Saturday, January 28, 2017

DNA: What should I do with it?

DNA is all the rage in genealogical research these days. The expense of DNA testing has dropped significantly while the accuracy has increased substantially. As more and more people offer their samples untilfor testing, the databases increase, thus presumably increasing the accuracy even more. Combine the voluntary samples that we family tree searchers submit with the not-so-voluntary sample submitted by law enforcement agencies worldwide and you have a very large database of information.

Information, however, does not become actionable (as a retired CIA officer I know called it) that information is assigned some value. Today, I will show you what information my DNA results have given me and what I do with it to make it actionable, if anything.
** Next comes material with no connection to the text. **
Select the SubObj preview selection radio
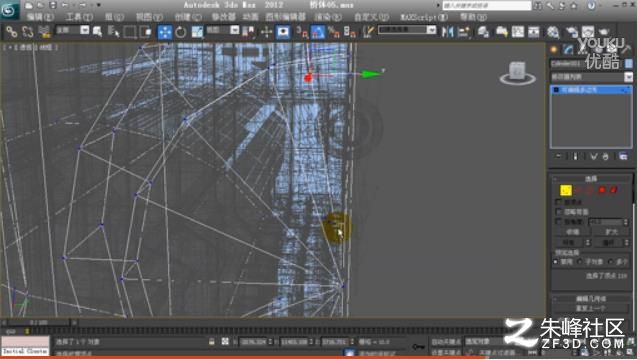637x360 pixels. (580, 262)
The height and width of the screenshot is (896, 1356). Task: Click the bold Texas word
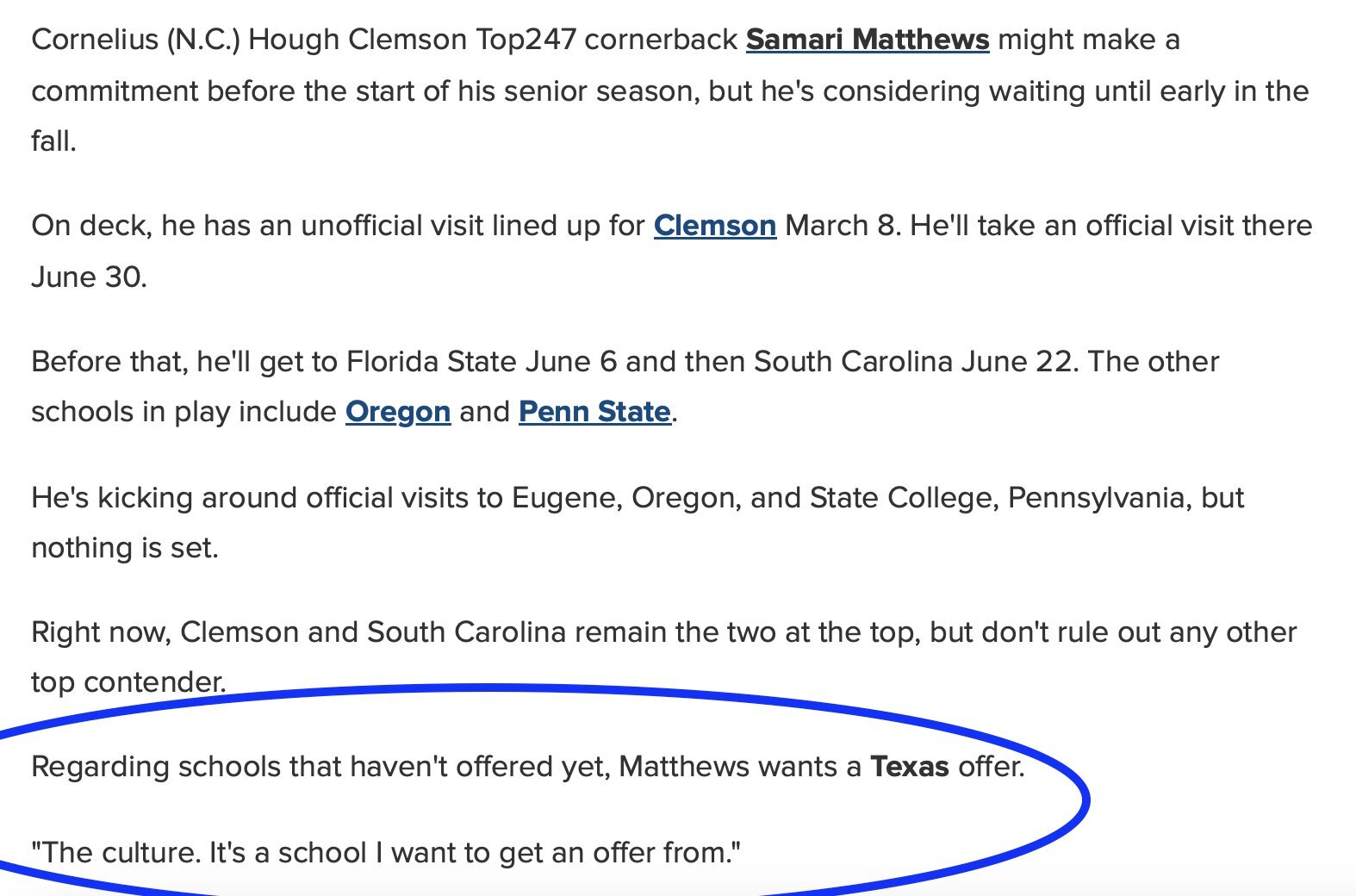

I grew up pretty much knowing my roots were in Great Britain and Ireland. Though my search has clarified many false understandings - whether of my own misunderstanding or from misinformation given by my ancestors - my general search has been and continues to be in that part of Europe. 
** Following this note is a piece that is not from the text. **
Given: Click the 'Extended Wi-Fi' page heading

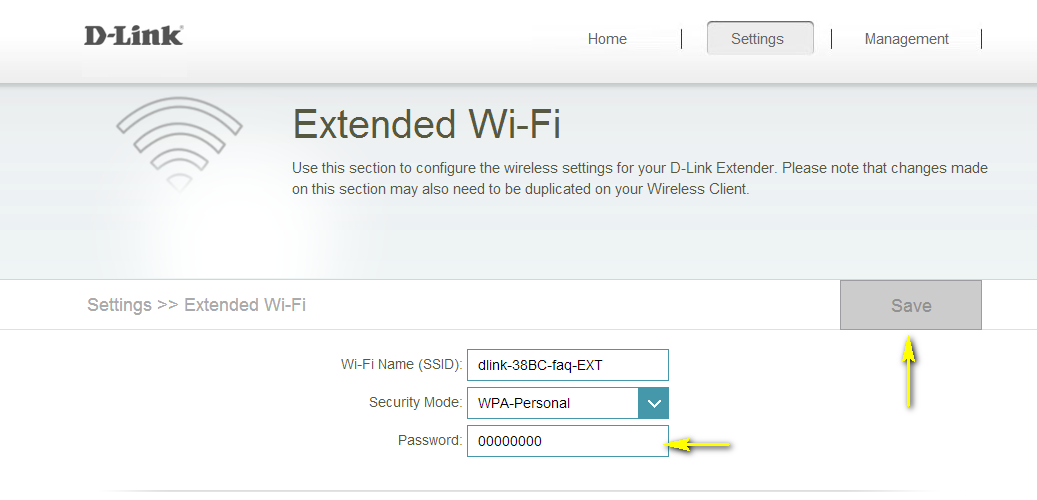Looking at the screenshot, I should point(426,125).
When I received my first DNA results a few years ago, results which continue to be updated, albeit with minor changes, as the DNA database increases, I was fairly surprised to read the information. 
  • Before I continue, let me tell you I am a retired federal investigator, not a DNA scientist. I have not spent a lot of time studying the whys-and-wherefores of genetic science, through I did take many related science courses in college.
Here is what what AncestryDNA says about my genetic past, by percentage, high to low.

Great Britain (34%)

  • Primarily in: England, Scotland, Wales
  • Also in: Ireland, France, Germany, Denmark, Belgium, Netherlands, Switzerland, Austria, Italy

The history of Great Britain is often told in terms of the invasions with different groups of invaders displacing the native population. The Romans, Anglo-Saxon, Vikings and Normans have all left their mark on Great Britain both politically and culturally. However, the story of Great Britain is far more complex than the traditional view of invaders displacing existing populations. In fact modern studies of British people tend to suggest the earliest populations continued to exist and adapt and absorb the new arrivals.

Europe West (33%)
  • Primarily in: Belgium, France, Germany, Netherlands, Switzerland, Luxembourg, Liechtenstein
  • Also in: England, Denmark, Italy, Slovenia, Czech Republic
The Europe West region is a broad expanse stretching from Amsterdam's sea-level metropolis to the majestic peaks of the Alps. Geographically dominated by France in the west and Germany in the east, it includes several nations with distinct cultural identities. From the boisterous beer gardens of Munich to the sun-soaked vineyards of Bordeaux and the alpine dairy farms of Switzerland, it is a region of charming cultural diversity.

Ireland (28%)

  • Primarily in: Ireland, Wales, Scotland
  • Also in: France, England

Ireland is located in the eastern part of the North Atlantic Ocean, directly west of Great Britain. A variety of internal and external influences have shaped Ireland as we know it today. Ireland’s modern cultural remains deeply rooted in the Celtic culture that spread across much of Central Europe and into the British Isles. Along with Wales, Scotland, and a handful of other isolated communities within the British Isles, Ireland remains one of the last holdouts of the ancient Celtic languages that were once spoken throughout much of Western Europe. And though closely tied to Great Britain, both geographically and historically, the Irish have fiercely maintained their unique character through the centuries.

The first thing that surprised me was that Ireland was not combined with Great Britain. The more I thought about it, however, it made sense. Millions of our ancestors, mine included, hail from Ireland, not England. Considering the expanse of the British Empire and the political nature of Great Britain over history, not separating them out would have skewed the numbers to an almost-meaningless degree.

But still, that leaves 5% of my DNA from what Ancestry's DNA calls "trace" areas: Africa (2%); Eastern Europe (2%); and Asia (1%). Though these percentages are low enough individually to be considered scientific chance, taken together, the 5% raises questions in my mind, especially considering the diversity of the findings:
  1. Why do I seem to have a greater "tie-in" to Africa than any other geographical area, including one very close to my primary area? As far as I know, I am 100% Caucasian.
  2. How can I have as much African DNA as Eastern European?
  3. If not by chance, which ancestors of mine began the journey from the African Continent to the European Continent? When? And why?
These are  two of the many questions I look to resolve. Perhaps the answer is related to mathematical chaotic behavior. Perhaps merely scientific chance. And because the nomadic nature of humans over time is more or less documented, perhaps some of my very-distant ancestors, those that I have not even begun to think exist, came from Eastern Europe or Northern Africa.

Who knows? The search is the reason for the journey!